(begin)
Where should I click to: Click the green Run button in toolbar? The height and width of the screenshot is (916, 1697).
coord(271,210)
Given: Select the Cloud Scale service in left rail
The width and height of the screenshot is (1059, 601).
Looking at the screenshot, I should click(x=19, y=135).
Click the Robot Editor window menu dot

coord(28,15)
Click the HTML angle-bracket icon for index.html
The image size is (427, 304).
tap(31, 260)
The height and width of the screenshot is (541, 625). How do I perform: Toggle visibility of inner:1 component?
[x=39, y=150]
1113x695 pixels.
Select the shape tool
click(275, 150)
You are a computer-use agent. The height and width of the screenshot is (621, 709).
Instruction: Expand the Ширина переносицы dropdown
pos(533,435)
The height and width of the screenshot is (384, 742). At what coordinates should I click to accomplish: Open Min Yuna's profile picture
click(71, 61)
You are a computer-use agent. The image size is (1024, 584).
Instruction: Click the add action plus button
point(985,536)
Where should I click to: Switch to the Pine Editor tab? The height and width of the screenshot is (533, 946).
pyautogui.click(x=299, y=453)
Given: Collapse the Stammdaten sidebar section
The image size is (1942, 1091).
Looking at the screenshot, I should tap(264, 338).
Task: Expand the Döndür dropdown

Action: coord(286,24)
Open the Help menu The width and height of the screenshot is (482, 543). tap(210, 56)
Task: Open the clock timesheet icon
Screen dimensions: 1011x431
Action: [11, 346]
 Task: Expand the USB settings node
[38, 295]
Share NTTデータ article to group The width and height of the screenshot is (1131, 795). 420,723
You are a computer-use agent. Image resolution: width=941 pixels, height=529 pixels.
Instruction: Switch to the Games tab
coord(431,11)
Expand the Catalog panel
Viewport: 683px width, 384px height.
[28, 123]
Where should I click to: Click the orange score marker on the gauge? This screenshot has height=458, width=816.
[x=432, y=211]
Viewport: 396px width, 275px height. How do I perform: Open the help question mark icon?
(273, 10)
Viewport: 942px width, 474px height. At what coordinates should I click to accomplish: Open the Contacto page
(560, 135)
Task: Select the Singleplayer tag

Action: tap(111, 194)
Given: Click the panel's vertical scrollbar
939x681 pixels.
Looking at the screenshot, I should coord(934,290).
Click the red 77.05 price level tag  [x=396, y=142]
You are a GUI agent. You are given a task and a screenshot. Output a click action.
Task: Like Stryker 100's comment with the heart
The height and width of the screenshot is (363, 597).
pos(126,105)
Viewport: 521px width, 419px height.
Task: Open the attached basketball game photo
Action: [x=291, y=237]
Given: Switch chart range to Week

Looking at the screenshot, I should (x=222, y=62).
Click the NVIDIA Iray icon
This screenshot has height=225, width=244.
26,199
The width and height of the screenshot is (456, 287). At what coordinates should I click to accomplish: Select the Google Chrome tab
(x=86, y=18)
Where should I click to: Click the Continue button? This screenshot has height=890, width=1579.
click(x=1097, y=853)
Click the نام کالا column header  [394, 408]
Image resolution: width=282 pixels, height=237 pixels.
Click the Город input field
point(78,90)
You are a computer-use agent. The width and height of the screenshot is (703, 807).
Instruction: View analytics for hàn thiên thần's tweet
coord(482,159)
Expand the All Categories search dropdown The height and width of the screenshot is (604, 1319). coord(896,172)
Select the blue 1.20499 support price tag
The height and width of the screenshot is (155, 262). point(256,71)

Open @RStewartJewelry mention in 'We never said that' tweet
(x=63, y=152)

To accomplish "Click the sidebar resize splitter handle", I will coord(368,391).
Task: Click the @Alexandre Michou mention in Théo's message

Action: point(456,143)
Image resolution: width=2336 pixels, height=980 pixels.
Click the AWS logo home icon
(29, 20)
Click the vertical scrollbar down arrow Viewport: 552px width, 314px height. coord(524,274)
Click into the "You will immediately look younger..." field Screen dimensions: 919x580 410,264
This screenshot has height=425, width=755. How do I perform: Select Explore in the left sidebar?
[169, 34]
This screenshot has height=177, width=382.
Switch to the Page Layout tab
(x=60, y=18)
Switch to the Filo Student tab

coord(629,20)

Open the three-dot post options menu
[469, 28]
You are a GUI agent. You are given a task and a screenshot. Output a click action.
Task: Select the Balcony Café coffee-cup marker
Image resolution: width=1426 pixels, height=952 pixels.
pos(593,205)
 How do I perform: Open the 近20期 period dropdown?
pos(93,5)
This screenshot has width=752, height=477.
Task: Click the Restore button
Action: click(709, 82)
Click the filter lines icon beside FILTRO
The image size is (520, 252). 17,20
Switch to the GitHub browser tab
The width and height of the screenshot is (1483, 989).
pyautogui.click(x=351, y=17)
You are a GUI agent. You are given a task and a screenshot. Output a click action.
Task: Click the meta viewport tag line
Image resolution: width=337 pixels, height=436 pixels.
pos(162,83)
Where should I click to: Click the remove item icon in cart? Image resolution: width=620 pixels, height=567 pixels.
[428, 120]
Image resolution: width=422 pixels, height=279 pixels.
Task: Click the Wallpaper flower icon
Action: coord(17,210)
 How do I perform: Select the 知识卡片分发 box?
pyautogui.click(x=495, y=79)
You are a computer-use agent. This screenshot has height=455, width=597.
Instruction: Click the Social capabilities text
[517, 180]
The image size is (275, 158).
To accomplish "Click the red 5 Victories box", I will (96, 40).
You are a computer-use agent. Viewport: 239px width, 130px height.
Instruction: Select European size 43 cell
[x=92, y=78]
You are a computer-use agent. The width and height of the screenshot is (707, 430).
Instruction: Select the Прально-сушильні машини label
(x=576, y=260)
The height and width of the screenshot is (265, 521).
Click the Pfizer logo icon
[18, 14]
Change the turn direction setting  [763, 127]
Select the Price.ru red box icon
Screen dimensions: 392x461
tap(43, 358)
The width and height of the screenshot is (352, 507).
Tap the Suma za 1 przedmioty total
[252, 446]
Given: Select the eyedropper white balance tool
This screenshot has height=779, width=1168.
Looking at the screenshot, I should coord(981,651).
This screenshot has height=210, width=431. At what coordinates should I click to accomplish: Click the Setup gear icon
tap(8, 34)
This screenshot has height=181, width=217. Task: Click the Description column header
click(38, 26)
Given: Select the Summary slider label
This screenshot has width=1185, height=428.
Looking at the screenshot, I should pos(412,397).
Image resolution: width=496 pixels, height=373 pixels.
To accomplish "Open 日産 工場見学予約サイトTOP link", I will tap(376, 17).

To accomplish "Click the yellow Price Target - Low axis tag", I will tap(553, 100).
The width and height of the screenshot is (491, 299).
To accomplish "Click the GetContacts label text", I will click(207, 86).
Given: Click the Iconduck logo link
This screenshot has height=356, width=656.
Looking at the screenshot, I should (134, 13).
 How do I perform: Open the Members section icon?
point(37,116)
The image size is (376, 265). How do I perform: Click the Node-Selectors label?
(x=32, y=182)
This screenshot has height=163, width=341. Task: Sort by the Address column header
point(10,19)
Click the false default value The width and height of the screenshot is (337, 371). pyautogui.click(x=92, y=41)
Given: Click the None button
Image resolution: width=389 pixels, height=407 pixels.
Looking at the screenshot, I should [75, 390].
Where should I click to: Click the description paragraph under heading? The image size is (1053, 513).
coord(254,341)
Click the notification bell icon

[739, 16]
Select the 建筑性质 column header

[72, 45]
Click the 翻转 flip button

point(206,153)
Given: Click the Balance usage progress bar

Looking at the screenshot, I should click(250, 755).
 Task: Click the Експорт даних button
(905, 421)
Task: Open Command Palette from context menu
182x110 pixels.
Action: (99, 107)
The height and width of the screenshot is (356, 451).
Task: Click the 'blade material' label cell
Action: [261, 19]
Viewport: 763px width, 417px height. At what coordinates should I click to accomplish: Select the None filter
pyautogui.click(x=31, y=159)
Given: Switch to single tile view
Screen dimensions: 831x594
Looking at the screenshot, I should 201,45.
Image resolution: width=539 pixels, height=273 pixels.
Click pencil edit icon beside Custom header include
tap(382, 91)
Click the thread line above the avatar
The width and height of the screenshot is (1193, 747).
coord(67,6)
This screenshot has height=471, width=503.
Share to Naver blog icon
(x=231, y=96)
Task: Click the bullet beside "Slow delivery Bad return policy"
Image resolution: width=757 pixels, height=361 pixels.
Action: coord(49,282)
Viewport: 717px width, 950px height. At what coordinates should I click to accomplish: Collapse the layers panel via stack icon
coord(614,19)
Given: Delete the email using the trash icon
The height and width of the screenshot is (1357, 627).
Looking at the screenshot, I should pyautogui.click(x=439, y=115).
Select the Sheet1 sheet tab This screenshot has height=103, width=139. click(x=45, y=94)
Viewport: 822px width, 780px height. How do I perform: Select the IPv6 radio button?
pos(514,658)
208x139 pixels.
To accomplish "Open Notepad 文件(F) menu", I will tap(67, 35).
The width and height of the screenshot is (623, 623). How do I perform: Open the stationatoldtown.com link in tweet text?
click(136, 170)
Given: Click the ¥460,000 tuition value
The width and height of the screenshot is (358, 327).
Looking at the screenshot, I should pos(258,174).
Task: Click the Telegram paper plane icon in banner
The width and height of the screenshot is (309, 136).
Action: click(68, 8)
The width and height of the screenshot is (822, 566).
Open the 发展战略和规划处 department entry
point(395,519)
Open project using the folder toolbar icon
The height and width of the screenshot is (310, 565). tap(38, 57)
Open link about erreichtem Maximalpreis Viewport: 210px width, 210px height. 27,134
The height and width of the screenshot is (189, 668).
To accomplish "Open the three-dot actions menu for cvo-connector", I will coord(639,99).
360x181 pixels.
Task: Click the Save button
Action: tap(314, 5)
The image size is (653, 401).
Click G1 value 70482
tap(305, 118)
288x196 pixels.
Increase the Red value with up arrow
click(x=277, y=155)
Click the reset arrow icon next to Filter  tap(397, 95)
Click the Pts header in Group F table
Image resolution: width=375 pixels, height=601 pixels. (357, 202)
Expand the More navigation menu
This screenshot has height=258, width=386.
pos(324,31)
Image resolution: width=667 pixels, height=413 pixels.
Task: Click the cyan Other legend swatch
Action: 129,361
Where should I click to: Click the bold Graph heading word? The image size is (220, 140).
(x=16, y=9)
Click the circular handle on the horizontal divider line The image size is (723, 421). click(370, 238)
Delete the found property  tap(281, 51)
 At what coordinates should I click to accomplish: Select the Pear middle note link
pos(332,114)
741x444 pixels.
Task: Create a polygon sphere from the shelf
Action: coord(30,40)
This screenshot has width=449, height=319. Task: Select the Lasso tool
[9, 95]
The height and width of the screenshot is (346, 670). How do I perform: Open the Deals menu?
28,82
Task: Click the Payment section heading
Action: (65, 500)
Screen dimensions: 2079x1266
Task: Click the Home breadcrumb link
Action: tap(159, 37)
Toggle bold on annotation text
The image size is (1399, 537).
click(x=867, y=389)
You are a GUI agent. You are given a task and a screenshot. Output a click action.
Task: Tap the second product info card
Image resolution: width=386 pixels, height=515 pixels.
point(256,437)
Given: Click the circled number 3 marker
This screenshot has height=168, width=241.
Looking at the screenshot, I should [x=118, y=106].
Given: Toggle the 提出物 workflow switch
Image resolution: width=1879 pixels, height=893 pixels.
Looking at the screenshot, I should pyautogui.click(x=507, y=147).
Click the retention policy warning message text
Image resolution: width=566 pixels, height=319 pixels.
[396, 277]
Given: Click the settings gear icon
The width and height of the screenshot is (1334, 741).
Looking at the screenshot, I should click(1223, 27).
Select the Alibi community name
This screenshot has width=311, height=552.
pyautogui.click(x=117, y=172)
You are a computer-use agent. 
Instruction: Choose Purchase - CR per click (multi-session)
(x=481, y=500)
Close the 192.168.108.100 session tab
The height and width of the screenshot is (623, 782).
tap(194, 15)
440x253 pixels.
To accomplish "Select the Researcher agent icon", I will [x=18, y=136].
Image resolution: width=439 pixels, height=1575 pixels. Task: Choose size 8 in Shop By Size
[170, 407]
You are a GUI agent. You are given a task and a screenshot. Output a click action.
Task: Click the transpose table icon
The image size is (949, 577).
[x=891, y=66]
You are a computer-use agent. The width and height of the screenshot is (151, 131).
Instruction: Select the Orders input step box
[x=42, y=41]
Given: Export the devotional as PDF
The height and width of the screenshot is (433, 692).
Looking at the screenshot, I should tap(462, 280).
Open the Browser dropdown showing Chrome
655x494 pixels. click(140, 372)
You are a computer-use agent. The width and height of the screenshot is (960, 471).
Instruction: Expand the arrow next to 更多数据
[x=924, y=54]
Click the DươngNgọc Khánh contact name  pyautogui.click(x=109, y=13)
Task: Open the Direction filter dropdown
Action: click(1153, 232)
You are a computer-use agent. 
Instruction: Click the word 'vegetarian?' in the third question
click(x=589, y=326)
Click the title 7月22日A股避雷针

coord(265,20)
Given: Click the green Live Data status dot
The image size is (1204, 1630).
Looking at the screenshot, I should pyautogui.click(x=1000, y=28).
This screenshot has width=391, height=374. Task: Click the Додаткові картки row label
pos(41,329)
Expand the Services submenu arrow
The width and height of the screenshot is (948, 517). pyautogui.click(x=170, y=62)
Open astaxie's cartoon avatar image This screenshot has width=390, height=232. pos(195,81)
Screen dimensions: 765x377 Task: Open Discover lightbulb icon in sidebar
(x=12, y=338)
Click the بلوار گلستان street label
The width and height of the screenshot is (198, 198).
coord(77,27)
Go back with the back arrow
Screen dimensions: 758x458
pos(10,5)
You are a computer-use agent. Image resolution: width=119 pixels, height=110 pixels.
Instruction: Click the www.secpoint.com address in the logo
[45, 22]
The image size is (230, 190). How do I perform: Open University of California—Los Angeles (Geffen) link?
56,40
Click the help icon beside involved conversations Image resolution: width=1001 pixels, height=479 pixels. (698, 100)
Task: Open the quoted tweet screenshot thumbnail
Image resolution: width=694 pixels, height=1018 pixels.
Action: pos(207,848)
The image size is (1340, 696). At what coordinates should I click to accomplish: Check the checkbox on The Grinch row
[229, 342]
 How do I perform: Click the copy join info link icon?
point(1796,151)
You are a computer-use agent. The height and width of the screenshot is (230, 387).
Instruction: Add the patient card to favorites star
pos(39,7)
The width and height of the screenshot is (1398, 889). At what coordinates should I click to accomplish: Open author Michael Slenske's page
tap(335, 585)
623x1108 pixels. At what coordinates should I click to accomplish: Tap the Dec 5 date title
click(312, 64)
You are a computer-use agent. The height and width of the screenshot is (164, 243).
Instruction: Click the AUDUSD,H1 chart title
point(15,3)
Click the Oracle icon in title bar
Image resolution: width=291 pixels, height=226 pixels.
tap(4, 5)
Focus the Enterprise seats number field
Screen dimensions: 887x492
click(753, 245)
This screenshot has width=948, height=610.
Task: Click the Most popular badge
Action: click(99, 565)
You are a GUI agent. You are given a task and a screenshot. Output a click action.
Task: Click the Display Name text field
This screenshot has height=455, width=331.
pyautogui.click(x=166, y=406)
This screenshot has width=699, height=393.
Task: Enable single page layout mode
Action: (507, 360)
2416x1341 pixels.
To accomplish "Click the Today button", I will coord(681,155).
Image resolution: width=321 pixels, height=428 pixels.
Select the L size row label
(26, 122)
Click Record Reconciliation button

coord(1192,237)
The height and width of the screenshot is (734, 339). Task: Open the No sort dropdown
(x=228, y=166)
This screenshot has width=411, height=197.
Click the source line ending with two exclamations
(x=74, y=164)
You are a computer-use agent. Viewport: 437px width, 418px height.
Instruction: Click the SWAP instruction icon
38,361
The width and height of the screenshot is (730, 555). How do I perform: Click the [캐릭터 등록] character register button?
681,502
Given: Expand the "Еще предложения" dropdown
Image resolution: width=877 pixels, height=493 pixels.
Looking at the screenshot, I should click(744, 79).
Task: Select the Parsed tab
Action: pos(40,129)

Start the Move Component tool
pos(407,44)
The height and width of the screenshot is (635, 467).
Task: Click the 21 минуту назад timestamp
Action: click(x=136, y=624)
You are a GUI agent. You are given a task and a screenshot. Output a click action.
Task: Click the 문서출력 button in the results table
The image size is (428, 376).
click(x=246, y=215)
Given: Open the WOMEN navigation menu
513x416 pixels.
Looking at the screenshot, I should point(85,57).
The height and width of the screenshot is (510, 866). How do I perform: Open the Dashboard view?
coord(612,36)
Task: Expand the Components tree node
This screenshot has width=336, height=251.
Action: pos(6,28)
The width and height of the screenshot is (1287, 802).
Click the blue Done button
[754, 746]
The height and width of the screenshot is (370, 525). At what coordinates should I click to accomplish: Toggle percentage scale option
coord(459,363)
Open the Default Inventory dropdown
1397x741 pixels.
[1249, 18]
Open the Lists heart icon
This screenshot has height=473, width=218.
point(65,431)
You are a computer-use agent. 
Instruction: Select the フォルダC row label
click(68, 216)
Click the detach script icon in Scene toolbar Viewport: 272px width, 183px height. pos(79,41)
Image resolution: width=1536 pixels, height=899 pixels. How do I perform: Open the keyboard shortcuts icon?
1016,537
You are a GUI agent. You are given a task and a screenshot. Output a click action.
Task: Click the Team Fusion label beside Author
(end)
• [Task directions]:
Reproduce, unchanged, every line of the entries from the one containing "This screenshot has height=163, width=341." down to the one containing "coord(67,6)", including both of those lines.

• [Solution to the exercise]:
This screenshot has height=163, width=341. Task: Sort by the Address column header
point(10,19)
Click the false default value The width and height of the screenshot is (337, 371). pyautogui.click(x=92, y=41)
Given: Click the None button
Image resolution: width=389 pixels, height=407 pixels.
Looking at the screenshot, I should [75, 390].
Where should I click to: Click the description paragraph under heading? The image size is (1053, 513).
coord(254,341)
Click the notification bell icon

[739, 16]
Select the 建筑性质 column header

[72, 45]
Click the 翻转 flip button

point(206,153)
Given: Click the Balance usage progress bar

Looking at the screenshot, I should click(250, 755).
 Task: Click the Експорт даних button
(905, 421)
Task: Open Command Palette from context menu
182x110 pixels.
Action: (99, 107)
The height and width of the screenshot is (356, 451).
Task: Click the 'blade material' label cell
Action: [261, 19]
Viewport: 763px width, 417px height. At what coordinates should I click to accomplish: Select the None filter
pyautogui.click(x=31, y=159)
Given: Switch to single tile view
Screen dimensions: 831x594
Looking at the screenshot, I should 201,45.
Image resolution: width=539 pixels, height=273 pixels.
Click pencil edit icon beside Custom header include
tap(382, 91)
Click the thread line above the avatar
The width and height of the screenshot is (1193, 747).
coord(67,6)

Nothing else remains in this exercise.